Your assignment — Below are the entries; set down each of them exactly.
%%
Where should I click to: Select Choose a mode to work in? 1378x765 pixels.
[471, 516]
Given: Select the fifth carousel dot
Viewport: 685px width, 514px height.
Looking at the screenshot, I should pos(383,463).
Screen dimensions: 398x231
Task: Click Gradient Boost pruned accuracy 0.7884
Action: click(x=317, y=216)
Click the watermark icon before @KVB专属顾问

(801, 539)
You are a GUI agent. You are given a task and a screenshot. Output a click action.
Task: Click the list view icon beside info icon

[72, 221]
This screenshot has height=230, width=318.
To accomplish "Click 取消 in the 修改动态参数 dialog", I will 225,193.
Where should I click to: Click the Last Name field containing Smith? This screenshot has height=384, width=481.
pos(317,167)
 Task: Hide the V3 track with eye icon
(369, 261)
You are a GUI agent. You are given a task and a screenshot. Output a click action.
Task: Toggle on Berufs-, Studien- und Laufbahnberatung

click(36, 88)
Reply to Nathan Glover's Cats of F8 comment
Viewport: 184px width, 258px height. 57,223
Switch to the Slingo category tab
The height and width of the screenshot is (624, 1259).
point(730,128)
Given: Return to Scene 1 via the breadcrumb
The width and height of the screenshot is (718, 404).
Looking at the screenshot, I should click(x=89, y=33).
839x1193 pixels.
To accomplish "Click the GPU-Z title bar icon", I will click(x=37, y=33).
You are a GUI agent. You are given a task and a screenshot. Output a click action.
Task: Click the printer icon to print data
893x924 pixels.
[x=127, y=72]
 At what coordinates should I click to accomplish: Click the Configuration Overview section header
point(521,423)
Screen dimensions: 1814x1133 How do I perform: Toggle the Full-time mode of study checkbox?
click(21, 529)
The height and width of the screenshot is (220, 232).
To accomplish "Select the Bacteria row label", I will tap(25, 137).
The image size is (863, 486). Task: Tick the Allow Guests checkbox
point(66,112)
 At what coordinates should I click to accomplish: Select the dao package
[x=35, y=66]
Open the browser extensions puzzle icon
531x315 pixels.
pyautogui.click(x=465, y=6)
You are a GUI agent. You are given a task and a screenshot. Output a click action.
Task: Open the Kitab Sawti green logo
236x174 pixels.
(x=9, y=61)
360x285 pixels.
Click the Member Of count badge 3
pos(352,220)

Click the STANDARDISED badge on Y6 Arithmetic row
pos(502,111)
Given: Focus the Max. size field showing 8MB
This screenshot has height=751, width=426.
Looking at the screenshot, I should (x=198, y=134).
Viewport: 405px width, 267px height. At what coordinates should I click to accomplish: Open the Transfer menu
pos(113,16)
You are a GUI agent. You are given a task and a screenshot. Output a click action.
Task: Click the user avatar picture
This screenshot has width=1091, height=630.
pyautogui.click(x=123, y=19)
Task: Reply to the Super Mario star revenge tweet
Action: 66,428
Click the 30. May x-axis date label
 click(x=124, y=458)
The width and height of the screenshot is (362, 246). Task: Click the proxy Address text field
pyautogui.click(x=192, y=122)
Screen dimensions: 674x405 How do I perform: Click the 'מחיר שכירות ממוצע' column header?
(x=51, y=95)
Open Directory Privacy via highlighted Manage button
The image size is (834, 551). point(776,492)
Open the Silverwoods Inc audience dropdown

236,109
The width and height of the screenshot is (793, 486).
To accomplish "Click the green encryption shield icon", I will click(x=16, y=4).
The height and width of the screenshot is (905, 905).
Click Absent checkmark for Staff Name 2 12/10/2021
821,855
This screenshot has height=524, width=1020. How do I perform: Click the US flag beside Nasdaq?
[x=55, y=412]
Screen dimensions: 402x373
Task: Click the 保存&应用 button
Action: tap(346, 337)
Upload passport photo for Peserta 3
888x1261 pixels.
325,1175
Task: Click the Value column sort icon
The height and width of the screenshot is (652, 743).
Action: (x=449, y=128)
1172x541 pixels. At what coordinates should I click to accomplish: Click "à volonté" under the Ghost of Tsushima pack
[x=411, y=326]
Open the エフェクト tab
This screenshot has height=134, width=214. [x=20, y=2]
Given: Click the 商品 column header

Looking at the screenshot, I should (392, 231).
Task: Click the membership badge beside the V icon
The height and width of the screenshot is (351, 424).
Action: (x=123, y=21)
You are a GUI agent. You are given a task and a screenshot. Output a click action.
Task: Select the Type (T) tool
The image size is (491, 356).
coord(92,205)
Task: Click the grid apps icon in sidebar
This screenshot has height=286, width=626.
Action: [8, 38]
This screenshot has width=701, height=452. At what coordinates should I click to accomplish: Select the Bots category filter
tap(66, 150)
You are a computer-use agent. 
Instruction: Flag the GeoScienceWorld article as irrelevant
%%
Answer —
Where should I click to: Select Choose a mode to work in? 1378x765 pixels.
[471, 516]
Given: Select the fifth carousel dot
Viewport: 685px width, 514px height.
Looking at the screenshot, I should pos(383,463).
Screen dimensions: 398x231
Task: Click Gradient Boost pruned accuracy 0.7884
Action: click(x=317, y=216)
Click the watermark icon before @KVB专属顾问

(801, 539)
You are a GUI agent. You are given a task and a screenshot. Output a click action.
Task: Click the list view icon beside info icon

[72, 221]
This screenshot has height=230, width=318.
To accomplish "Click 取消 in the 修改动态参数 dialog", I will 225,193.
Where should I click to: Click the Last Name field containing Smith? This screenshot has height=384, width=481.
pos(317,167)
 Task: Hide the V3 track with eye icon
(369, 261)
You are a GUI agent. You are given a task and a screenshot. Output a click action.
Task: Toggle on Berufs-, Studien- und Laufbahnberatung

click(36, 88)
Reply to Nathan Glover's Cats of F8 comment
Viewport: 184px width, 258px height. 57,223
Switch to the Slingo category tab
The height and width of the screenshot is (624, 1259).
point(730,128)
Given: Return to Scene 1 via the breadcrumb
The width and height of the screenshot is (718, 404).
Looking at the screenshot, I should click(x=89, y=33).
839x1193 pixels.
To accomplish "Click the GPU-Z title bar icon", I will click(x=37, y=33).
You are a GUI agent. You are given a task and a screenshot. Output a click action.
Task: Click the printer icon to print data
893x924 pixels.
[x=127, y=72]
 At what coordinates should I click to accomplish: Click the Configuration Overview section header
point(521,423)
Screen dimensions: 1814x1133 How do I perform: Toggle the Full-time mode of study checkbox?
click(21, 529)
The height and width of the screenshot is (220, 232).
To accomplish "Select the Bacteria row label", I will tap(25, 137).
The image size is (863, 486). Task: Tick the Allow Guests checkbox
point(66,112)
 At what coordinates should I click to accomplish: Select the dao package
[x=35, y=66]
Open the browser extensions puzzle icon
531x315 pixels.
pyautogui.click(x=465, y=6)
You are a GUI agent. You are given a task and a screenshot. Output a click action.
Task: Open the Kitab Sawti green logo
236x174 pixels.
(x=9, y=61)
360x285 pixels.
Click the Member Of count badge 3
pos(352,220)

Click the STANDARDISED badge on Y6 Arithmetic row
pos(502,111)
Given: Focus the Max. size field showing 8MB
This screenshot has height=751, width=426.
Looking at the screenshot, I should (x=198, y=134).
Viewport: 405px width, 267px height. At what coordinates should I click to accomplish: Open the Transfer menu
pos(113,16)
You are a GUI agent. You are given a task and a screenshot. Output a click action.
Task: Click the user avatar picture
This screenshot has width=1091, height=630.
pyautogui.click(x=123, y=19)
Task: Reply to the Super Mario star revenge tweet
Action: 66,428
Click the 30. May x-axis date label
 click(x=124, y=458)
The width and height of the screenshot is (362, 246). Task: Click the proxy Address text field
pyautogui.click(x=192, y=122)
Screen dimensions: 674x405 How do I perform: Click the 'מחיר שכירות ממוצע' column header?
(x=51, y=95)
Open Directory Privacy via highlighted Manage button
The image size is (834, 551). point(776,492)
Open the Silverwoods Inc audience dropdown

236,109
The width and height of the screenshot is (793, 486).
To accomplish "Click the green encryption shield icon", I will click(x=16, y=4).
The height and width of the screenshot is (905, 905).
Click Absent checkmark for Staff Name 2 12/10/2021
821,855
This screenshot has height=524, width=1020. How do I perform: Click the US flag beside Nasdaq?
[x=55, y=412]
Screen dimensions: 402x373
Task: Click the 保存&应用 button
Action: tap(346, 337)
Upload passport photo for Peserta 3
888x1261 pixels.
325,1175
Task: Click the Value column sort icon
The height and width of the screenshot is (652, 743).
Action: (x=449, y=128)
1172x541 pixels. At what coordinates should I click to accomplish: Click "à volonté" under the Ghost of Tsushima pack
[x=411, y=326]
Open the エフェクト tab
This screenshot has height=134, width=214. [x=20, y=2]
Given: Click the 商品 column header

Looking at the screenshot, I should (392, 231).
Task: Click the membership badge beside the V icon
The height and width of the screenshot is (351, 424).
Action: (x=123, y=21)
You are a GUI agent. You are given a task and a screenshot. Output a click action.
Task: Select the Type (T) tool
The image size is (491, 356).
coord(92,205)
Task: Click the grid apps icon in sidebar
This screenshot has height=286, width=626.
Action: [8, 38]
This screenshot has width=701, height=452. At what coordinates should I click to accomplish: Select the Bots category filter
tap(66, 150)
You are a computer-use agent. 
Instruction: Flag the GeoScienceWorld article as irrelevant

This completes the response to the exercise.